Once the line containing "Calendar (995, 394)" is found in the records below, return it and each following line exactly, up to and including the line containing "REALTOR® Office Directory (1042, 736)", and nothing else.

Segment Start: Supplied information

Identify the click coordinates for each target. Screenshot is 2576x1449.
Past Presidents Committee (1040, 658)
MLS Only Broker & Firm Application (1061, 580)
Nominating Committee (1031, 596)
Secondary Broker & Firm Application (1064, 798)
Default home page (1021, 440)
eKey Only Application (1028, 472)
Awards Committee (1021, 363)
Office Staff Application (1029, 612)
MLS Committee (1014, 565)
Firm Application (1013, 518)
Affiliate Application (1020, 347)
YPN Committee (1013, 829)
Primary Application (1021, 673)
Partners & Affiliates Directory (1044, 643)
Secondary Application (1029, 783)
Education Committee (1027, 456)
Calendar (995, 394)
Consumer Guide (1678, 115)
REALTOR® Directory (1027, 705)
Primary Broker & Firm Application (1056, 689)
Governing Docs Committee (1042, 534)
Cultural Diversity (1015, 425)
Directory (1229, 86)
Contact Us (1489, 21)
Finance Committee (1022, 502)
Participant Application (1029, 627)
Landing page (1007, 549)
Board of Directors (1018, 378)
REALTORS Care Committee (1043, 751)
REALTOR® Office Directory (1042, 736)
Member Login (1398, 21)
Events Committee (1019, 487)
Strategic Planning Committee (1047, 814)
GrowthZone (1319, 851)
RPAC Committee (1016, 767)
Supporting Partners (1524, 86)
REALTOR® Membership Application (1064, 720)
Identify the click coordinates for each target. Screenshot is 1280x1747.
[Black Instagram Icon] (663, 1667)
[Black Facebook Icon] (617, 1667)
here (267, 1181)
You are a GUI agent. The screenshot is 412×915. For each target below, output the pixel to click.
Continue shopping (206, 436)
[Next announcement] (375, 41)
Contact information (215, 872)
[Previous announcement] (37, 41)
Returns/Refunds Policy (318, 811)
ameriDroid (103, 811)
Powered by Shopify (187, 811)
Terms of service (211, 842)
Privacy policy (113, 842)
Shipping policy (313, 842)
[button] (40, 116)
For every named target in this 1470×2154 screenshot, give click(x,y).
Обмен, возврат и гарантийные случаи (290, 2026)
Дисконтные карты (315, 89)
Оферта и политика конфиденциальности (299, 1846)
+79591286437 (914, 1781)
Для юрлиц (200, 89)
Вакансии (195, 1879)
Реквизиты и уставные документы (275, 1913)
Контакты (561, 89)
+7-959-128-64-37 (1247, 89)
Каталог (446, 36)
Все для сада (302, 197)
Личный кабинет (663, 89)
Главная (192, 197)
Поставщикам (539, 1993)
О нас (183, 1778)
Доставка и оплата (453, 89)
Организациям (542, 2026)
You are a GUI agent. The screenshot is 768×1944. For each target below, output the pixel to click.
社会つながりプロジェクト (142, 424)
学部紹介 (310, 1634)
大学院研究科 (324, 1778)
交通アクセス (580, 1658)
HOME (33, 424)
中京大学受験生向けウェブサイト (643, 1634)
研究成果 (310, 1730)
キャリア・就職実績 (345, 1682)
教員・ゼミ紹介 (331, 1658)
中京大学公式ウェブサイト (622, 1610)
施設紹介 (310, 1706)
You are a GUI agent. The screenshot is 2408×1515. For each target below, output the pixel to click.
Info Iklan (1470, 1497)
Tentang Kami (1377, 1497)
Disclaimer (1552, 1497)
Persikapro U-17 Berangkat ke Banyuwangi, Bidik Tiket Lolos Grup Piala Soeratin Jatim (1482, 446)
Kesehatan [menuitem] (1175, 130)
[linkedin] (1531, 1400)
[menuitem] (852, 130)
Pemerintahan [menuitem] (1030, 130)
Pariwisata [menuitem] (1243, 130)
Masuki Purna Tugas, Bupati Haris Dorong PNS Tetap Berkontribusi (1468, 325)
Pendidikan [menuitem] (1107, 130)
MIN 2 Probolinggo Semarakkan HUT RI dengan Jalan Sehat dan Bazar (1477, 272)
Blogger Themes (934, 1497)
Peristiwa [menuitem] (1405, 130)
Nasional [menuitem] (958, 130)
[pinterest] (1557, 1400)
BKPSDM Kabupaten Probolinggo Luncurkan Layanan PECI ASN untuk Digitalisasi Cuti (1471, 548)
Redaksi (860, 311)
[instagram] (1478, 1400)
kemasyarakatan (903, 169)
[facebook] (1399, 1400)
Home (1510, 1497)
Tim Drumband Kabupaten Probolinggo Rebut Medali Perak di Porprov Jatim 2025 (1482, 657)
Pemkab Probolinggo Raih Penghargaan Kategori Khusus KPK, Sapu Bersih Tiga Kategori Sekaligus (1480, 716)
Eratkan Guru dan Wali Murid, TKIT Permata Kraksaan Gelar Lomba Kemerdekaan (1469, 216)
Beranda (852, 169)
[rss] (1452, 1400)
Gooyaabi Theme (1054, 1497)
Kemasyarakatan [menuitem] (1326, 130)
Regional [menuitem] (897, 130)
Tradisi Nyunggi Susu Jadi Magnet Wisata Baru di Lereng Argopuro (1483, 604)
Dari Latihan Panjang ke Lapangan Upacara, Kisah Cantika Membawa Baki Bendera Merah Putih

Segment End: Supplied information

- _Expected answer_
Calendar (995, 394)
Consumer Guide (1678, 115)
REALTOR® Directory (1027, 705)
Primary Broker & Firm Application (1056, 689)
Governing Docs Committee (1042, 534)
Cultural Diversity (1015, 425)
Directory (1229, 86)
Contact Us (1489, 21)
Finance Committee (1022, 502)
Participant Application (1029, 627)
Landing page (1007, 549)
Board of Directors (1018, 378)
REALTORS Care Committee (1043, 751)
REALTOR® Office Directory (1042, 736)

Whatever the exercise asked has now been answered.